Mainstream academic perspectives on nations and nationalism are united in their assertion that stable states require some form of nation to underpin them. African leaders have sought to construct (or build) nations within boundaries set during the colonial era. It will be argued here that the nation-building process heralded some real achievements during liberation struggles. However, drawing on the case of Zimbabwe, it will be shown that nationalist liberation movements were often more fragmented than is commonly acknowledged. Upon gaining power, many leaders—such as Robert Mugabe—sought to cement ‘their’ state through coercive and homogenising policies towards the ‘nation’s’ constituent groups. This has resulted in serious limitations to postcolonial nation building in Africa.

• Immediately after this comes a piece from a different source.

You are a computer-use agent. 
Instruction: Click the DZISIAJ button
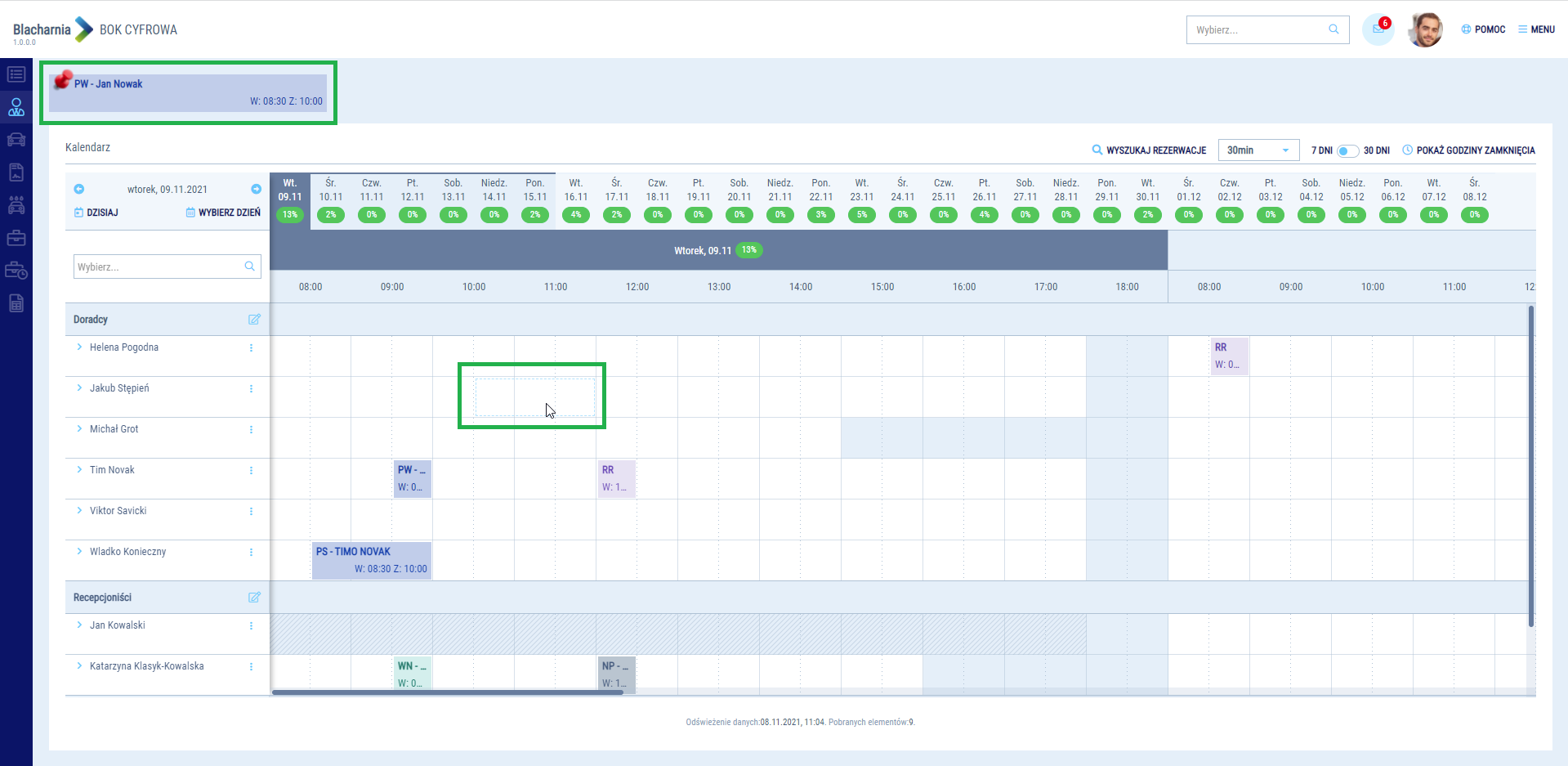(96, 213)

Constructivist scholars have emphasised the ‘invented’ or ‘imagined’ nature of nations (cf. Anderson, 1991). If a nation is a “collection of people who have come to believe that they have been shaped by a common past and are destined to share a common future”, then nationalism is a political project aimed at  “fostering those beliefs and promoting policies which permit the nation to control its own destiny” (Enloe, 1990: 45). During Africa’s liberation struggles, nationalist movements sought to unite people around their common experiences under white rule and the potential for a common future as one nation. In Zimbabwe, for example, Terrance Ranger (1985) showed how a united peasant consciousness emerged following collective suffering. He highlighted the importance of colonial conquest, land alienation, authoritarianism and state-interventions into agrarian issues as dynamics that fostered collective actions which crossed the urban-rural divide. Similarly, David Lan (1985) emphasised close cooperation between peasants and spirit mediums, with the latter legitimating the authority of liberation forces as they challenged discredited chiefs. Notably, major players within the liberation movement, such as Robert Mugabe’s ZANU, asserted that women had shared Zimbabwe’s common past, and would be a part of its common future. ZANU’s Women’s League declared that ‘for the revolution to triumph in its totality there must be emancipation of women’ (in Seidman, 1984: 419). Some estimates suggest that women made up one third of the guerrillas fighting for Zimbabwean liberation. It seems that the nation-building process began during the liberation struggle; it incorporated diverse elements in a shared political project, successfully challenged minority white rule and heralded the possibility of a more equal and just future.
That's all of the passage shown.